**Task**
Pull out the lines of the data from the one containing "Task: Click the star on March 14" through the one containing "point(28,601)", both included, and reproduce them verbatim.

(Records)
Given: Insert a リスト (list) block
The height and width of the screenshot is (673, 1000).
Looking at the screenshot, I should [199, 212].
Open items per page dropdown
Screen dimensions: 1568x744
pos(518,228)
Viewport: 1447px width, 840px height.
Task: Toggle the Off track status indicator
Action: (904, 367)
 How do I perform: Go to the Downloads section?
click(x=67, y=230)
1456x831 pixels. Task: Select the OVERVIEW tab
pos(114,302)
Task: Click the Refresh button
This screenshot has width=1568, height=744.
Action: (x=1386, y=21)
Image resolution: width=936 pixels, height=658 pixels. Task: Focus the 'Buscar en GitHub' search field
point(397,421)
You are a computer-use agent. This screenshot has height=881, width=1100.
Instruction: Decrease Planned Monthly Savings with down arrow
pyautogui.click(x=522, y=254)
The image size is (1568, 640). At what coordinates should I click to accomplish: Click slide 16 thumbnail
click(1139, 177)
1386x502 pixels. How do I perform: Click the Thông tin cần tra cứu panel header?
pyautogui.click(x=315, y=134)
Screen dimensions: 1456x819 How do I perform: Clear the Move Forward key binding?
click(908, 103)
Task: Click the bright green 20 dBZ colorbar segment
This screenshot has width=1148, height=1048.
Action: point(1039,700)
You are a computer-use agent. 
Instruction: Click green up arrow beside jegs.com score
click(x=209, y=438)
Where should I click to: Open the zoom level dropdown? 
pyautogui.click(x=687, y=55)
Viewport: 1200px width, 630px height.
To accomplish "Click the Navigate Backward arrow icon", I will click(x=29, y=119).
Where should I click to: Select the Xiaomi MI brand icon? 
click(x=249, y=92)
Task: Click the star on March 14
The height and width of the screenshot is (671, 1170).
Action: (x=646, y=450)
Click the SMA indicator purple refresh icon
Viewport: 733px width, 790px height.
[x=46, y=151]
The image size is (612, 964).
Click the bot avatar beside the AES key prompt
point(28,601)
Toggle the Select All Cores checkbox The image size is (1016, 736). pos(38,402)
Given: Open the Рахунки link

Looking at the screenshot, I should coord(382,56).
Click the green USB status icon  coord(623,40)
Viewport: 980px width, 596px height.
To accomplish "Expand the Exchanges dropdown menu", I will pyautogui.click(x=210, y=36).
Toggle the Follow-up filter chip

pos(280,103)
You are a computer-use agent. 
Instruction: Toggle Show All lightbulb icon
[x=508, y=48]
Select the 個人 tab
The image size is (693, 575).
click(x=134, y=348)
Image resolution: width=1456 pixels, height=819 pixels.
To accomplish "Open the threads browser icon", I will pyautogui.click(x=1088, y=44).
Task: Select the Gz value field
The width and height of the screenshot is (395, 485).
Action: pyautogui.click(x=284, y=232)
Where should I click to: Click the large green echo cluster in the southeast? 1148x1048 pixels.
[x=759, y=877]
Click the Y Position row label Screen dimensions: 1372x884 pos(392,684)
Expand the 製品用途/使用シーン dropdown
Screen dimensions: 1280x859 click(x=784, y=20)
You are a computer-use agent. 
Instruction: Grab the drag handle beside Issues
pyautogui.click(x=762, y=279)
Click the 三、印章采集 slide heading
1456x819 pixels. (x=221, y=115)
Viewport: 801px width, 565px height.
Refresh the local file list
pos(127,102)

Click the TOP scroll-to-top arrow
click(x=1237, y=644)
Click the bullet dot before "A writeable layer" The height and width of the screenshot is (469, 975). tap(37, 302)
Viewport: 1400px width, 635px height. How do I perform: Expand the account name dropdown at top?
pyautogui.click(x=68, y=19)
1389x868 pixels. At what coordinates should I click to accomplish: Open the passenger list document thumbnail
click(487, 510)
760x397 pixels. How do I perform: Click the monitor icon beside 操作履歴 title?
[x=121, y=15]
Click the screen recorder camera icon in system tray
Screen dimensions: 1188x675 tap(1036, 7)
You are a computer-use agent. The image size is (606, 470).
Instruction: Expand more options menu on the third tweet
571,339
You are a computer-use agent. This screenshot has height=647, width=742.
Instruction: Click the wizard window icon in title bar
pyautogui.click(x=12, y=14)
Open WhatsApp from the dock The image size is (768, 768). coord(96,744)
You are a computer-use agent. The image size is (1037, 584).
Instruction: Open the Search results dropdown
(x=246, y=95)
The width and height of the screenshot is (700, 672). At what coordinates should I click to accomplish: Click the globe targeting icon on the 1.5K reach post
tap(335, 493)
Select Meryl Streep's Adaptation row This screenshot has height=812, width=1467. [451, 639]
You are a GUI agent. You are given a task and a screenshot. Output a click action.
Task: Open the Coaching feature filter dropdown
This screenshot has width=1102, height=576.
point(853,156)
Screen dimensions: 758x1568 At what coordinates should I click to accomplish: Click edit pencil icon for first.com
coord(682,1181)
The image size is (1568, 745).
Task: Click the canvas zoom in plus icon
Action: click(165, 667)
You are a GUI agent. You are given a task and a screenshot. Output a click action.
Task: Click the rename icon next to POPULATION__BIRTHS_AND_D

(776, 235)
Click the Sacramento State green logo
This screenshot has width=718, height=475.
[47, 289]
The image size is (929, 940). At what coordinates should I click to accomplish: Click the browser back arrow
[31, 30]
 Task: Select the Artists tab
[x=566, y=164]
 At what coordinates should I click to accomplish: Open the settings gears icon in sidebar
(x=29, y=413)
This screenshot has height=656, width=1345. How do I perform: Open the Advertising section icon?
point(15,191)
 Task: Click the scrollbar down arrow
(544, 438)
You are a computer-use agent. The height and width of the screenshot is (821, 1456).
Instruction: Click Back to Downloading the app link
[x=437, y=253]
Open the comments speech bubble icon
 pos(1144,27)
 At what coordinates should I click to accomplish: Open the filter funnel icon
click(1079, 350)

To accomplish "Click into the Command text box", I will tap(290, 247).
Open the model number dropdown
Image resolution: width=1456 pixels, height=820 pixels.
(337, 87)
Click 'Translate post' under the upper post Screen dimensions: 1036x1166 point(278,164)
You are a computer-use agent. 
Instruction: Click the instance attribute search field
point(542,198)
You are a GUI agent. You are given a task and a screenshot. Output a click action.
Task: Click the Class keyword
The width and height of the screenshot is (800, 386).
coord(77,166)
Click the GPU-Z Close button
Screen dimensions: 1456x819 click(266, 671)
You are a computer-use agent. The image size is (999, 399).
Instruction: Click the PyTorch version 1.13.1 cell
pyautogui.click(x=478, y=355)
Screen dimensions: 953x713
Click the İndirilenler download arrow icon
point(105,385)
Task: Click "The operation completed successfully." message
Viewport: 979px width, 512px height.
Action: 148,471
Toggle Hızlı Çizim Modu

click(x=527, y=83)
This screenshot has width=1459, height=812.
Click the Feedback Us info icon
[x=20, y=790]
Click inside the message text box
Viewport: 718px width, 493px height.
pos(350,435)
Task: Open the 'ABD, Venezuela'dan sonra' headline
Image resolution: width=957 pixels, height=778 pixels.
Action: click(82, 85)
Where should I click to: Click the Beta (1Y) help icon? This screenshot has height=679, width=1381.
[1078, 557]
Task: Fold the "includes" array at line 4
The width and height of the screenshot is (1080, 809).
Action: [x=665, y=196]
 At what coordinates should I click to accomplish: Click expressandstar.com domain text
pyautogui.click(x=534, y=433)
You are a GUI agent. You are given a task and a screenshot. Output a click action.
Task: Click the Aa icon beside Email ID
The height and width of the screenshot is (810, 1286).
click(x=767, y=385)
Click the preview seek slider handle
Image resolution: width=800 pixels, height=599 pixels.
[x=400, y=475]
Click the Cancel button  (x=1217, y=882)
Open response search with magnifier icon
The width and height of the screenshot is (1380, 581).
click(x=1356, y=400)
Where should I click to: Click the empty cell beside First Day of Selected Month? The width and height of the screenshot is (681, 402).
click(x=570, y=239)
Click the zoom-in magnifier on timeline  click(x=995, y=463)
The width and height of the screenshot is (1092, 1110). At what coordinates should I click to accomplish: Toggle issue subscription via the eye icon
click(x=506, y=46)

**Reply to the exercise**
Task: Click the star on March 14
The height and width of the screenshot is (671, 1170).
Action: (x=646, y=450)
Click the SMA indicator purple refresh icon
Viewport: 733px width, 790px height.
[x=46, y=151]
The image size is (612, 964).
Click the bot avatar beside the AES key prompt
point(28,601)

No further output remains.